En arrivant, je compris que mon aïeul était, à défaut de graviter dans les ors de la Restauration, un homme respecté. Les deux gratte-papiers, après s'être donné du coude, se replongèrent dans leurs travaux d'écriture, avec une curiosité trahie par leur regard de travers.
Mon imaginaire se transposa en l'étude de Maître Derville, l'avoué du colonel Chabert. Plus que le côté désuet et totalement désordonné, des empilements de dossiers qui encombraient les armoires, les bureaux et le sol, je découvris des odeurs que notre monde aseptisé délaissa avec la démocratisation des bains, l'abandon des encriers et les meubles en formica qui n'ont nul besoin d'être encaustiqués.
Arthur s'inventait des allures très éloignées de l'ouvrier textile, les pouces enfoncés dans les poches de son gilet, l'air arrogant. Il repensait sans doute à ses petits camarades, détronchés par une balle perdue. Il toisait les employés du regard, accompagnant sa suffisance de claquements de langue qui m'agaçaient.
Nous ne tardâmes pas à être introduits. L'homme accueillit avec effusion notre général par un « Salut Citoyen » tonitruant, référence à leurs primes années. Nous fûmes présentés. Je susurrai un salut avec une intonation digne d'un chenapan, surpris les doigts dans un pot de confiture. Je fus certain que les deux mots prononcés l'informèrent dans l'instant de ma bizarrerie par son regard qui me liquéfia. Certes, il n'était pas ubiquitaire. Grâce à un sixième sens, que je ne rechigne pas à désigner de télépathe, il allait nous être d'un grand secours.

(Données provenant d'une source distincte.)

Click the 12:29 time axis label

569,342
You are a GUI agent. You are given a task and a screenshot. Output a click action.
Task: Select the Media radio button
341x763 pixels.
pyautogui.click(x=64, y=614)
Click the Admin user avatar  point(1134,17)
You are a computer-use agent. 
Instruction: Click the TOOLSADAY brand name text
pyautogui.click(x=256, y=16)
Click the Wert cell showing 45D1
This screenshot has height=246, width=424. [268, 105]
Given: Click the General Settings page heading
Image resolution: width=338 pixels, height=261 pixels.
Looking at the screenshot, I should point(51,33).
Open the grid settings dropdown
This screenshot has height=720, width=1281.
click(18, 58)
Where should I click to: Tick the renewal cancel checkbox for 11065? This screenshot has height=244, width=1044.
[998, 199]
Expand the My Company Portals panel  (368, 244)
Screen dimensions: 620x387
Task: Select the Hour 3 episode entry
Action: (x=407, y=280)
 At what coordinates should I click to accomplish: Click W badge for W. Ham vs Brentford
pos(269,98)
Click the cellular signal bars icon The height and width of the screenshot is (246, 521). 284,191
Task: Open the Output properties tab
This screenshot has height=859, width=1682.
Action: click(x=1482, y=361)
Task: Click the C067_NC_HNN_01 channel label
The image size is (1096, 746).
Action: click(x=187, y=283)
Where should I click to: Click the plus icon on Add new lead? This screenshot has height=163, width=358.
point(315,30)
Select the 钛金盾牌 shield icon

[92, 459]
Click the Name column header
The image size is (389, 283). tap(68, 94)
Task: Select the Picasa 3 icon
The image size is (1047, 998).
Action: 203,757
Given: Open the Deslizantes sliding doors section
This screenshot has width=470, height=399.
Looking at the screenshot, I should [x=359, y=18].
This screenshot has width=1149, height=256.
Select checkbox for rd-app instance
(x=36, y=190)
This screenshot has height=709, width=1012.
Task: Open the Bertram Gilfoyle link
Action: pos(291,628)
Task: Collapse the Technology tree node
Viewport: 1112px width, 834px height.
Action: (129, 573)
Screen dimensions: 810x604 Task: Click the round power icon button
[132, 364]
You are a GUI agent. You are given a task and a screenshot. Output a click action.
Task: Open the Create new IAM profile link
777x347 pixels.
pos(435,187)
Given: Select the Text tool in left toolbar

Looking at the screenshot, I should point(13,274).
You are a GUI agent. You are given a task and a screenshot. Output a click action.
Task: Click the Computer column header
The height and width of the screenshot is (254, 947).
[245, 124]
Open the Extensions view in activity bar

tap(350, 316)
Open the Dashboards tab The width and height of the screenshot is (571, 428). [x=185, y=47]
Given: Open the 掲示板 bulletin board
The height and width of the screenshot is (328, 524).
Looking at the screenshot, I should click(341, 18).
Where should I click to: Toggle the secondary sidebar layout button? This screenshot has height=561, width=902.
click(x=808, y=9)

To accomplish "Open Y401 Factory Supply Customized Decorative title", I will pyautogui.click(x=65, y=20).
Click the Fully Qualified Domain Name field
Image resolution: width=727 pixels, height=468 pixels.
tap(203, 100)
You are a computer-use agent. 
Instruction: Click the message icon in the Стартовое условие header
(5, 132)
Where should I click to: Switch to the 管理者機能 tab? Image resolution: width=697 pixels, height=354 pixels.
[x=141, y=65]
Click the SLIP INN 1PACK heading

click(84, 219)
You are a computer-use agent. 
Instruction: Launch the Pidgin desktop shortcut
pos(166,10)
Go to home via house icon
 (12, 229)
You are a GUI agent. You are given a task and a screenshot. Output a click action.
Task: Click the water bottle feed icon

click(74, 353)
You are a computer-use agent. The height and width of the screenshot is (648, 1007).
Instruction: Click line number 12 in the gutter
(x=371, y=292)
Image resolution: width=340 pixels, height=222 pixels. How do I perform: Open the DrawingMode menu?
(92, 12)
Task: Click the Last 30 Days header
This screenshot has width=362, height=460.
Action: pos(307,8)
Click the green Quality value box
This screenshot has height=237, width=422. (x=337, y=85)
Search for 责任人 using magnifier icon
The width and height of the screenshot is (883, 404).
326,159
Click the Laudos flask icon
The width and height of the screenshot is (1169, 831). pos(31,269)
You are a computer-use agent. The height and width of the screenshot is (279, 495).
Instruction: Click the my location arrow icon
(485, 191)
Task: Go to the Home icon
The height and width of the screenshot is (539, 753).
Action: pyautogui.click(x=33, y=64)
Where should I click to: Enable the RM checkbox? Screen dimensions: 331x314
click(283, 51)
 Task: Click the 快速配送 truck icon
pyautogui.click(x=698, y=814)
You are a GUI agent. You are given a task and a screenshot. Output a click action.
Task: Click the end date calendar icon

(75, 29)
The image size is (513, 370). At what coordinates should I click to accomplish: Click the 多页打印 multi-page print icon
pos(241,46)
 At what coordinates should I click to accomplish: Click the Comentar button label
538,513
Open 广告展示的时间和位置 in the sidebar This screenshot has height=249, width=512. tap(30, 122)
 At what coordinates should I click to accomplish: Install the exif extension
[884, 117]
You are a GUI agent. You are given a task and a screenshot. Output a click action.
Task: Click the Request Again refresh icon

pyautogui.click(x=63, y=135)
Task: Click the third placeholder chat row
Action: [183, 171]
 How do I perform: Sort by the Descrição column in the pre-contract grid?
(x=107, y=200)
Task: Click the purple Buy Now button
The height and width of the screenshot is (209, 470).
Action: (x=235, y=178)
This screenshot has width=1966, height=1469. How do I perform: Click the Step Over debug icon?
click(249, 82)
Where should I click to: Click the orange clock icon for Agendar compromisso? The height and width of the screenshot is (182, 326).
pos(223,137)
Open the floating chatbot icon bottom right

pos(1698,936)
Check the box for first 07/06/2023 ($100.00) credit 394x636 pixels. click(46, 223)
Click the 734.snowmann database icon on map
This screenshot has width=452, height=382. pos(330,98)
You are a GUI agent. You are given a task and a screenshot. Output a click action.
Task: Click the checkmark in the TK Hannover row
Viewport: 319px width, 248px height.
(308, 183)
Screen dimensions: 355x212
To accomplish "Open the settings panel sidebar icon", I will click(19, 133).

Sans perdre de temps, il alla droit au but :
« Alors mon ami, que me vaut ta soudaine visite ? Mes hommes me disent que ton comportement de ces derniers jours ne te ressemble pas.
Oui, n'en sois pas étonné. Je tiens toujours mes camarades sous mon regard bienveillant. Et n'oublie pas que ton passé fera toujours de toi un suspect au regard de la royauté rétablie. Tu as pu recouvrir tes insignes d'officiers. C'est déjà ça. Sache que des éminences grises te sont bienveillantes et elles n'ont pas oublié ta droiture de caractère.
Revenons-en aux faits. Viens-tu au sujet de ta belle de Cadix aux yeux de velours ? Dans ce cas, quelle est donc cette nouvelle garde rapprochée qu'aucune de mes fiches ne peut renseigner ? »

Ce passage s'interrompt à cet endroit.